Graduate Research Fellow, University of Illinois at Urbana-Champaign
Don't be afraid to try something and fail at it.
WHAT DO YOU DO?
I conduct research on nanoparticles and lymph nodes. I try to understand how nanoparticles interact with lymph nodes, and how I can use biodegradable nanoparticles as image contrast agents. The end goal is to use the nanoparticles to identify cancer cells that have spread to lymph nodes. I am a Bioengineer, and the general fields I work in are nanomaterials and microfluidics.
WHY DID YOU CHOOSE THIS FIELD?
I became interested in science because my middle school science teacher strongly encouraged me to participate in the county science fair. My parents have always supported and encouraged my education, and they insisted that I participate in the science fair as my teacher had suggested. After a few years of participating in the science fair, I realized that I really enjoyed the process of coming up with a project idea and collecting and analyzing data. When I started college, I had the option of joining an honors program that focused on conducting a long-term team-based research project. I thought conducting research would be similar to doing science fair projects, so I decided to participate in the program. My experiences in this program helped me realize that I really love doing research. During undergrad, I also had a minor in Nanoscale Science & Technology, which increased my interest in working on things at the nano- and micro-scale. Although I majored in Mechanical Engineering as an undergrad, I realized through my research experiences that I was really passionate about working on things that can improve human health. This ultimately led me to pursue a PhD in Bioengineering.

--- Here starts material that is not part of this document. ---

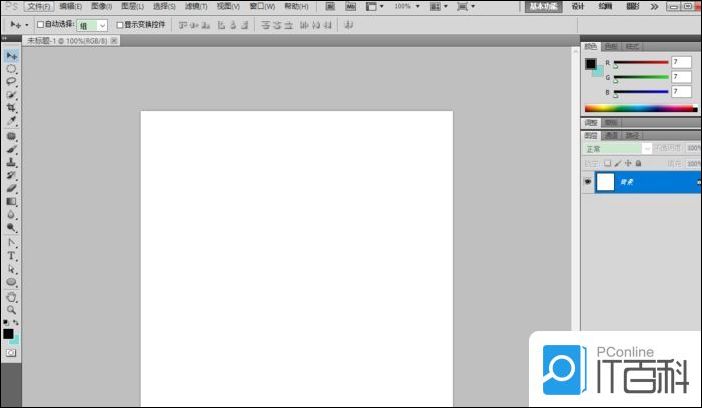
Task: Click the red R color slider
Action: tap(641, 63)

WHAT DO YOU LOOK AT & THINK, "I WISH YOUNGER ME WOULD HAVE KNOWN THIS WAS POSSIBLE?"
As a child, I used to read books about kids who had invented things and obtained patents for their inventions. I wanted to one day be an inventor with my own patents. Younger me would have been so excited to know that we submitted provisional patent applications for some of the things I've worked on as a graduate student.
WHY DO YOU LOVE WORKING IN STEM?
I love working in STEM because I feel like the work we do can really have a positive impact on the world. I love the feeling of suddenly coming up with an idea, or finally understanding why I obtained an unexpected result. Those are the moments I look forward to every day.

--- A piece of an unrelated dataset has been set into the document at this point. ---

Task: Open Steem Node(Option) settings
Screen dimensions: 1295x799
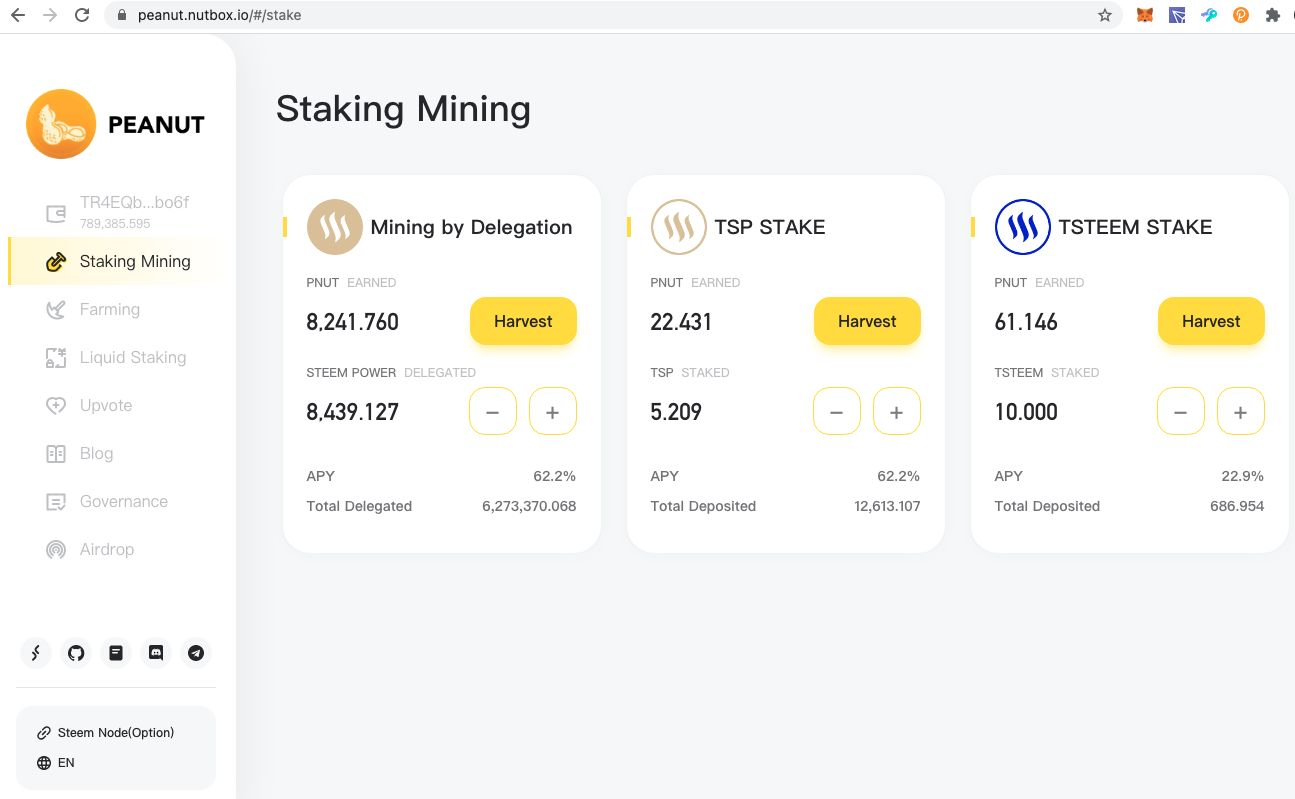Action: pyautogui.click(x=115, y=733)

BEST ADVICE FOR NEXT GENERATION?
Don't be afraid to try something and fail at it. As students, we often become used to succeeding easily, for example getting an A in a class without putting in much effort. Sometimes it can be easy to give up when we see that we're not doing as well as we expected, or having more trouble understanding something than we usually do. To succeed in STEM, we have to be okay with sometimes failing at something. The important thing is to persevere even when we feel that we have "failed" at something, and to keep learning and using our experiences to move forward despite any perceived failure.
INSPO / FUN FACT
It's a tie between "Be fearless in the pursuit of what sets your soul on fire" and "When you want to succeed as bad as you want to breathe, then you will be successful"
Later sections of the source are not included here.